[Interface element records]
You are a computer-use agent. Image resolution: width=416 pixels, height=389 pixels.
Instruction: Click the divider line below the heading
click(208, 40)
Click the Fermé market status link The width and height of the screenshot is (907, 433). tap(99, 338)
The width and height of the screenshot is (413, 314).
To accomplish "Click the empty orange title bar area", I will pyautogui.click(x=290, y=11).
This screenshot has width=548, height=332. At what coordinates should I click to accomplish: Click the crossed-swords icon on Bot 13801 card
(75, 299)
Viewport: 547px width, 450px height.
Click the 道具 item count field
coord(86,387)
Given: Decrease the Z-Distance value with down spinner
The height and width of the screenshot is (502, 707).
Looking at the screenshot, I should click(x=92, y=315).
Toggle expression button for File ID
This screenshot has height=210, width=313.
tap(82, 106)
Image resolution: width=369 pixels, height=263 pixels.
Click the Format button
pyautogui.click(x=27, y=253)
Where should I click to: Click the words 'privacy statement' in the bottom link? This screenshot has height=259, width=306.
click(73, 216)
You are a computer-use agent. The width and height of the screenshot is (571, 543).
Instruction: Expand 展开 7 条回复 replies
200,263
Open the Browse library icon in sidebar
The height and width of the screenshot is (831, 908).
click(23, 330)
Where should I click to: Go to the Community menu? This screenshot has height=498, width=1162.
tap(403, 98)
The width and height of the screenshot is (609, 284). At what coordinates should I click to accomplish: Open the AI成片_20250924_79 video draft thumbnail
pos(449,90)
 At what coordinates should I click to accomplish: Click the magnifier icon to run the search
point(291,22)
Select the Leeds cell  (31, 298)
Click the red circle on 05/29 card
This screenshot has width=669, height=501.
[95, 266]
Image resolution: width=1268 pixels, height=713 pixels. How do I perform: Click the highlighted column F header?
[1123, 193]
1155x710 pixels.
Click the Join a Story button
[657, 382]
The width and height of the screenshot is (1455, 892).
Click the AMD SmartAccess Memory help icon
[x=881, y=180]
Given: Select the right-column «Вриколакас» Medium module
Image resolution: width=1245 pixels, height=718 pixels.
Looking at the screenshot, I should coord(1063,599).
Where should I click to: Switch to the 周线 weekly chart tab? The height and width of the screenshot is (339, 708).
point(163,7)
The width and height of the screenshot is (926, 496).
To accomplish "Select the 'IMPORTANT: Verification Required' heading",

EXERCISE GOAL: Arrange the records, from the start through the line containing "will pyautogui.click(x=290, y=11).", as a two-column CSV with the columns record_text and answer, one row per record. Put each value in a single quoted field and replace any line breaks with spaces.

SOLUTION TO THIS EXERCISE:
record_text,answer
"You are a computer-use agent. Image resolution: width=416 pixels, height=389 pixels. Instruction: Click the divider line below the heading","click(208, 40)"
"Click the Fermé market status link The width and height of the screenshot is (907, 433).","tap(99, 338)"
"The width and height of the screenshot is (413, 314). To accomplish ""Click the empty orange title bar area"",","I will pyautogui.click(x=290, y=11)."